Landed in LA

LA musings 4 weeks in . . .

I’ve landed in my new home Los Angeles: just me, twelve boxes and a bicycle. A skinny pregnant sister arrives at the airport in a truck to pick me up. Since then I’ve found a place to live (6th floor, Larchmont Village), bought me a car (a Lexus Hybrid named Bessie) and settled in just a little.

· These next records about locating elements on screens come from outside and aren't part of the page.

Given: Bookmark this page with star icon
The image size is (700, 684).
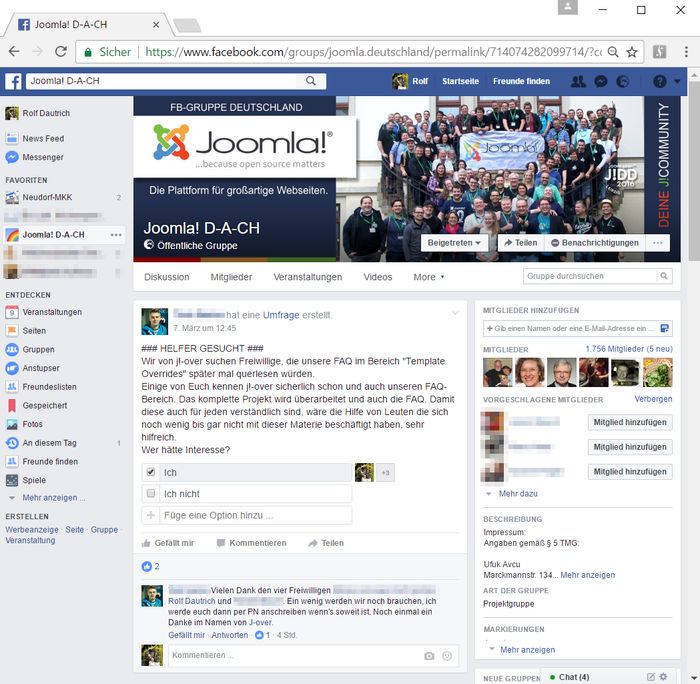Looking at the screenshot, I should (x=633, y=51).
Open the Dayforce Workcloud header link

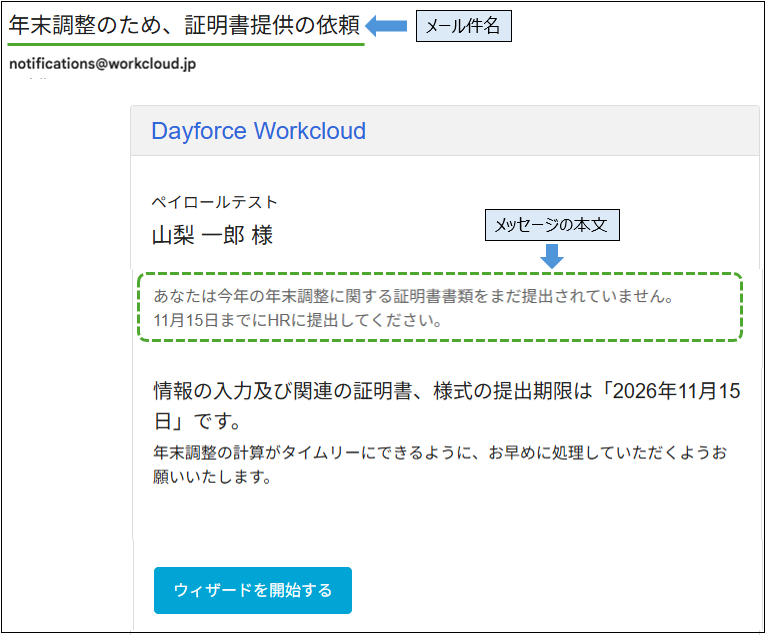tap(258, 131)
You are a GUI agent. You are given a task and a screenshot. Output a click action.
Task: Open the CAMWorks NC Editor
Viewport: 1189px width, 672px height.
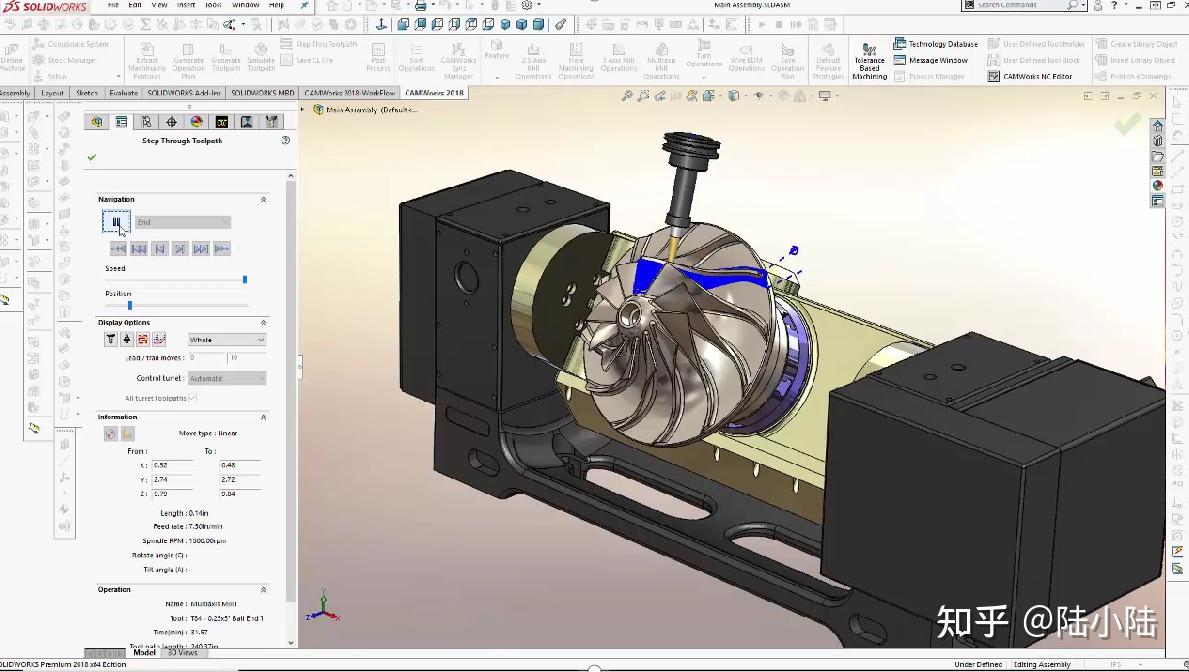(1030, 77)
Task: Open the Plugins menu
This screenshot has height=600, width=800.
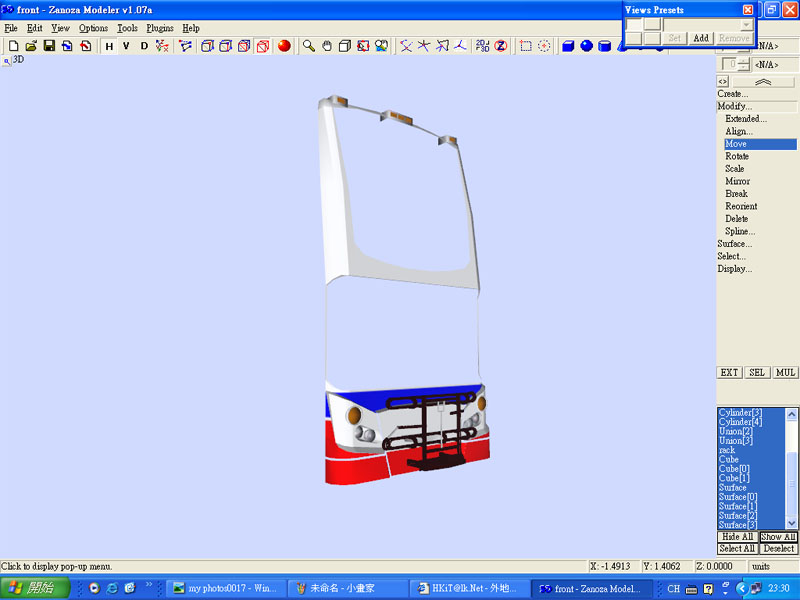Action: tap(159, 29)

LA is as foreign to me as any country I’ve lived in – some moments so far:

  • A fundraiser at the home of an A-list Hollywood director. I almost don’t go because I’ve seen all the photos on the internet of his pool filled with naked barely legal boys, but at the last minute I decide I will go on the advice of my mentor here “never turn down a meeting you haven’t gone to yet.” Tonight the boys are all smiling and dressed in suits – dozens of them, as if they are all in on a secret (that isn’t).The other guests are a Cypriot priest, the eighty year old wife of a politician, some producers and artists, a sprinkling of celebrities. I eat all the hors doevres and chat it up big time, this is not so hard.
  • A Christmas and then a New Years party in Baldwin Hills (the black Hollywood) with people I know. Smoking weed on a terrace and looking out over city (this is legal here, right?). Dinner is collards, ham, mac and chesse and black eyed peas – but skipping over fried tofu and vegan collards. The other guests are all black, mostly transplants from the South – a musician here, a set designer there, some kid just who just got fired from his social work job for losing it and beating up a transgender homeless teen. He gives me long warnings about how to deal with people living in “survival mode” and I realize I’m living, way beyond just getting by.
  • A networking event in the valley at some chain Irish family restaurant that I end up at because of a brief flurry of saying yes to everything (which has now ended). The host is an aging white homosexual who between sipping on two for one daiquiris with a side of potatoes skins dolls out advice interspersed with a steady stream of celebrity name-dropping. Us attendees all stand up and tell our stories: a 60 year old Asian man with gold teeth and a pony tail who says he can’t find work but one of the other guests recognizes him and can’t contain his excitement. An awkward 20 year old from Omaha who says she is having some trouble out here, can’t really find her any work, “you know how it is, comedy is really hard for women and people of color.” A black guy who pitches his movie (Hollywood Square) which is about a man (him) who arrives in Hollywood (we’re in the valley) and is square (doesn’t drink or party). A bald white man who brags about his film which stars the neighbor on the Brady Bunch, the substitute bus driver from the Partridge family, and host of extras of shows 40 years ago. A transgender woman who fiddles with her pearls and says she won the award for best artist in LA but can’t make a living. Once we get 30 minutes into her speech which at first I am very moved by, but once we are 30 minutes in  the aging white homosexual has gone on another side story about talking to Steven Spielberg or some other mentor or some studio that he opened for 700,000 by just picking up the phone, or how we should be friends with the guy in the Xerox room because he will be running the network soon – at this point I just walk out.
  • Other than that I’ve had a few work meetings, writing a bunch, made a couple friends, and may have landed my first gig. Mostly I spend days wondering: Who are my people? all the while feeling oddly confident and that things are unfolding as they should.